Costs from acquisition cited as Caesars profit falls 30 percent
Thursday, April 21, 2005 | 10:39 a.m.
Profit at Caesars Entertainment Inc. fell 30 percent in the first quarter because of costs related to the sale of the company to Harrah's Entertainment Inc., which is expected to close its purchase by the end of June.
Caesars today reported first-quarter profit of $50 million or 16 cents per share compared with profit of $71 million or 23 cents per share for the same quarter of last year.
The earnings report is expected to be the company's last as a separate entity.
Earnings were dampened by $155 million in acquisition-related costs. Of that amount, the company spent $143 million to buy up stock sold by Caesars executives upon shareholder approval of the Harrah's acquisition. Executives may elect to cash out all of their stock options according to a change of control provision in the company's incentive compensation plan.
Also included in first-quarter results was a $68 million after-tax gain from the March sale of Caesars' interest in a South Africa casino.
Excluding these costs and other one-time expenses unrelated to operating performance, the company earned $82 million or 25 cents per share compared with $61 million or 20 cents per share a year ago. Analysts expected the company to earn 22 cents per share.
Revenue, including promotional expenses, rose 2 percent to $1.1 billion.
Earnings before interest, taxes, depreciation, amortization and other expenses unrelated to operations rose 4 percent to $302 million -- an all-time record, the company said. Also excluded is $4 million in operating results from the the Atlantic City Hilton, Bally's Tunica, Bally's New Orleans, Caesars Tahoe and the South Africa casino. The four U.S. casinos are being sold to prepare for the company's takeover by Harrah's.
Strong results on the Las Vegas Strip and gains at the company's Southern casinos drove profit growth, Chief Executive Wally Barr said in a statement.

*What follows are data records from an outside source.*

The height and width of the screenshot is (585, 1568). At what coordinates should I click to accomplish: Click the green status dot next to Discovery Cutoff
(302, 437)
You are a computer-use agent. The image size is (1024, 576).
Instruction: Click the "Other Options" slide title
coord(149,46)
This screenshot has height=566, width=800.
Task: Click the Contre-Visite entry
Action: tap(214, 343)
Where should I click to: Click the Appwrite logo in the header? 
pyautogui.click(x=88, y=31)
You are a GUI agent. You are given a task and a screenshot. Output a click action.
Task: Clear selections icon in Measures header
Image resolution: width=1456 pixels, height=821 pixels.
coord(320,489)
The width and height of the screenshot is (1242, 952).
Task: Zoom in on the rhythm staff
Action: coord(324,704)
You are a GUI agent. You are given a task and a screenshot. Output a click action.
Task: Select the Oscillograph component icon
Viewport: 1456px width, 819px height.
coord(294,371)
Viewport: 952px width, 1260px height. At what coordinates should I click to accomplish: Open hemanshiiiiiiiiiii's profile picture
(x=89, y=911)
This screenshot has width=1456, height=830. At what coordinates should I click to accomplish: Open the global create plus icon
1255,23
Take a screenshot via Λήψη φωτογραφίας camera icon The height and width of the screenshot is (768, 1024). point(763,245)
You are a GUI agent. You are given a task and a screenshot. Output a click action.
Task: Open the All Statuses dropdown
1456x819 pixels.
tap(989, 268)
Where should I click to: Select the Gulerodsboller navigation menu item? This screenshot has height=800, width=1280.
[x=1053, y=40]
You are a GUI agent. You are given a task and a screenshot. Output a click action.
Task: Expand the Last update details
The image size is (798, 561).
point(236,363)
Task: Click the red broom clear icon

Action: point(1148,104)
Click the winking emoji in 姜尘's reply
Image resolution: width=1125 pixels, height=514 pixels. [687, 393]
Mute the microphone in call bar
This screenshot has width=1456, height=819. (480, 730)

Las Vegas results, marked by soaring hotel rates, were similarly strong for other Strip operators reporting earnings this week.
"As we move toward the scheduled completion of our acquisition by Harrah's Entertainment, we know that we have put in place a strong portfolio of first class casino resorts that are well positioned to continue their remarkable success under a new owner," Barr said.
First-quarter revenue at the company's Las Vegas Strip resorts was fairly flat with a year ago at $456 million. Earnings before interest, taxes, depreciation and amortization rose 7 percent to $151 million.
Occupancy rates across the Las Vegas properties fell from last year, but hotel rates rose. Occupancy at the company's flagship, Caesars Palace, fell 5 percentage points to 93 percent. Average rates at the hotel rose 15 percent to $184 per night. At Paris Las Vegas, occupancy fell 3 points to 91 percent but rates rose 10 percent to $160. At Bally's Las Vegas, occupancy fell 1 percentage point to 93 percent but rates rose 8 percent to $123. The Flamingo reported a 6 percent drop in occupancy to 87 percent but rates rose 17 percent to $108.